En la
prehistoria de los años 70 ser padre era mucho más fácil que hoy, en gran
medida porque el flujo de información que recibía un niño o un adolescente, era
mucho menor. A mi no me tenían que decir que apagara la tele a cierta hora de
la noche, simplemente la programación terminaba y ya, te quedabas en estado de
congelación viendo la “nieve” del cinescopio. El trabajo del padre cancerbero
tenía como cómplice a la propia tecnología.
Las limitaciones
telefónicas eran de enorme ayuda. Ante la inexistencia de teléfonos celulares,
el único conducto era el teléfono fijo de la casa, con el que todos se
enteraban quién te llamaba (muchas veces hasta qué decía) y cuánto tiempo
tardabas en la conversación.
Saber que todo
iba bien bastaba con ver tus calificaciones y que mamá hiciera una rutinaria
revisión a la mochila. Hoy la tecnología ha complicado la tarea de los padres,
no sólo porque ha abierto el cúmulo de información que reciben los hijos sino
porque ha multiplicado los canales de comunicación, haciendo del control una
tarea titánica.
El Dr. Leonard
Sax se ha destacado por su trabajo estudiando el impacto de la tecnología en el
desarrollo de niños y adolescentes. A su manera de ver, las niñas y las jóvenes
están en situación más vulnerable ante la exposición mediática. Fue tajante:
“entre más tiempo pase una mujer en las redes sociales, hay más posibilidades
de que se deprima y sea infeliz”. La razón estriba en lo que llama “vivir vs.

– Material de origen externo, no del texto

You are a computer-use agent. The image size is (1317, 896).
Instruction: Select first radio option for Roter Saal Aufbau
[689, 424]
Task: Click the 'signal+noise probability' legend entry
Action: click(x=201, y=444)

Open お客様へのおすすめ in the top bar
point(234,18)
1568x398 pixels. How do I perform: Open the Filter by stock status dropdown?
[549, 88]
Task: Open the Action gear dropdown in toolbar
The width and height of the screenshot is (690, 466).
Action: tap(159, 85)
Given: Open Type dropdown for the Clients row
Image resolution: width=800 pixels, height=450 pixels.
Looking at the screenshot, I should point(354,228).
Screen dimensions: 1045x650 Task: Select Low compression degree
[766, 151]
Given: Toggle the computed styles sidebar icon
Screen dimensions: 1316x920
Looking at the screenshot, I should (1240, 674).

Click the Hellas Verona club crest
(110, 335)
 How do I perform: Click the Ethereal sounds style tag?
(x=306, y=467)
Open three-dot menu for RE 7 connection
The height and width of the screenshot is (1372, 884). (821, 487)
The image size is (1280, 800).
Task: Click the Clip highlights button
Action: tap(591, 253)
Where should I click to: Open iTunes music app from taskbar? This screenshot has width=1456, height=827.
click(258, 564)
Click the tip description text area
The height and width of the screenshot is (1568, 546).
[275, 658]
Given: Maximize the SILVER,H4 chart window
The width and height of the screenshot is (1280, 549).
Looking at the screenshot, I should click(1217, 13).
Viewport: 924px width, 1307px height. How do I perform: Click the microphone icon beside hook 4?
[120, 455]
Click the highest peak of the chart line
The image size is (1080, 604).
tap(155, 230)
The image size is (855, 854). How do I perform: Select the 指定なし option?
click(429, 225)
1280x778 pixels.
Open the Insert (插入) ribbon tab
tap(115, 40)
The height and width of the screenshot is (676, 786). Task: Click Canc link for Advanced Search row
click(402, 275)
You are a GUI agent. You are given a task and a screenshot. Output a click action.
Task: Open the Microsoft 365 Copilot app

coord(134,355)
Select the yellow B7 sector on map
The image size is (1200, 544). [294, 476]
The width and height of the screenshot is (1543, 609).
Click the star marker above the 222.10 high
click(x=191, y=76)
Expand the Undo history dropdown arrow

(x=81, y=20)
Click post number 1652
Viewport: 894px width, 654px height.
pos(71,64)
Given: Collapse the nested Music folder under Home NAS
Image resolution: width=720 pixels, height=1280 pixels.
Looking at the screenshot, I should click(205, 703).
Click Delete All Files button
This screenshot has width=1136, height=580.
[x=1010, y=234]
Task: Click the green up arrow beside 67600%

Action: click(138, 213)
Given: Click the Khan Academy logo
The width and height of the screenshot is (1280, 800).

representar”, por cuestiones de género, la mujer es más del escenario. Una
chica que está en su casa viendo las fotos de los demás, dice Sax, tenderá a
pensar que es infeliz porque los demás son más felices que ella.
El problema es
que lo que esta chica ve no es la realidad sino una representación de la
realidad. Quiero pensar que Sax ha leído el trabajo de Guy Debord, quien ya
desde 1967 publicó “La sociedad del espectáculo”, estableciendo precisamente la
misma tesis que nos habla de una separación entre realidad y representación.
Veamos una foto
que sube una chica en las redes sociales. Aparece con una hermosa sonrisa (tuvo
tiempo de escoger en cuál de las 6 fotos sonríe mejor) y a su lado el novio que
levanta la copa. Están en un conocido restaurante local. Hay amigos, comida
deliciosa. ¡Quién fuera ella, qué suerte de mujer! Además ha escrito una
consigna que le da aires de inteligencia y sensibilidad poética: “no te
preguntes qué te pondrás esta noche, ponte a vivir”.
La amiga, que
está en pijama en su casa, viendo casi en vivo la vida de los demás, pone un
“me gusta” a la foto del noviazgo inmaculado. Y así acumulará varios “me gusta”,
en otras tantas fotos, hasta sentir que los demás son felices, pero ella no. Lo
que no ve es “la otra foto”. Antes de posar con sonrisa de revista de modas, la
amiga de la foto se peleó con el novio, discutieron, quizá hasta se hirieron
con agravios. Por supuesto el coraje le quitó el hambre, dejará intocable medio
plato. El novio tiene problemas de alcoholismo que no salen en la imagen, como
tampoco el préstamo que le hizo un amigo para pagar la cena. Nada de esto se
publica en las redes sociales, es una realidad paralela oculta, pero es más
bien la realidad, una donde la gran divisa social es la imagen, la
glorificación de la escena.
Impresiona la
claridad con la que Debord vio hace décadas lo que ahora vemos nosotros ante el
embate mediático: “El espectáculo (...) no es un suplemento al mundo real, su
decoración añadida. Es el corazón del irrealismo de la sociedad real”.
No es que las
redes sociales nos hayan cambiado. De alguna forma siempre hemos sido proclives
al espectáculo mediático, siempre lo seremos. Lo que hoy sucede es que tenemos
nuevas herramientas que nos facilitan el deshago de un instinto, decirle al
mundo lo que no somos y no tenemos, mentirnos a nosotros, luego a los demás. Hemos
hecho apología de la apariencia.
Hay madrugadas
que tomo el control de la TV, busco sin encontrar en cientos de canales. Es
paradójico, extraño la “nieve” del cinescopio.